WHAT TO WORK ON >> Can you sum up the Cowbell burger review in two sentences?

EXTRACT >>
· · · · · · ·

Monday, October 24, 2011

Burger Bonanza: Cowbell



Burger - This is your typical backyard grill burger all grown up. The thick patty made from all natural beef is one of the most flavorful burgers in the city, and the grill knows what a proper medium-rare burger should look like. The bun is sublime - a soft, toasted potato roll with lots of give. Dressings are served on the side - roma tomatoes (others not in season), thinly sliced red onion, and leafs of iceberg. No pickle though.

Fries/Rings/Sides - Fries are thicker cut and more rustic; not exactly crunchy but crispy enough and delicious. I don't recall if onion rings are on the menu. The macaroni/cavatappi and cheese is a rich and creamy appetizer or burger supplement, though on my most recent visit the $6 portion appeared to have reduced in size by 50%.

Sauce - Agogo sauce is a house made mayo kicked up with sriracha, roasted garlic, honey, and "other stuff." The sweet, garlicky, kind of spicy sauce is unbelievably delicious. I like it slathered on the burger, as a dip for the fries, and as a moisturizer for my skin. Housemade ketchup has a prominent cinnamon flavor, which isn't really my thing.

Service/Ambience - The renovation of this former gas station at the end of Oak Street is a fun, eclecticly adorned, communal space to dine in. Since the weather has turned cool, the seating capacity doubles with tables out front in the parking lot and underneath the overhang. Inside there are a few deuces, several 6 tops which are often shared by multiple parties, and the bar (my favorite place to dine). The staff wears floral patterned aprons which appear to have been pulled straight from Grandma's linen drawer. Motown's greatest hits plays from the speakers, in what can be a very loud dining room.

· · · · · · ·

DATA SECTION >>
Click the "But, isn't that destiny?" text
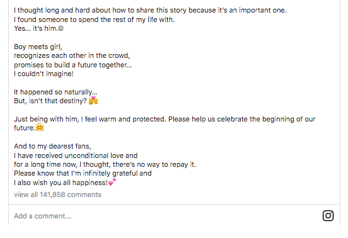348x238 pixels. pyautogui.click(x=50, y=101)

· · · · · · ·

OUTPUT FOR THIS TASK >> Cowbell serves a thick, all-natural beef burger cooked to a proper medium-rare on a soft, toasted potato roll, alongside rustic fries, a rich macaroni and cheese, and a sweet, garlicky, spicy house Agogo sauce that the reviewer calls unbelievably delicious. The restaurant is a renovated former gas station at the end of Oak Street with eclectic communal seating inside and out, Motown playing, and a dining room that can be very loud.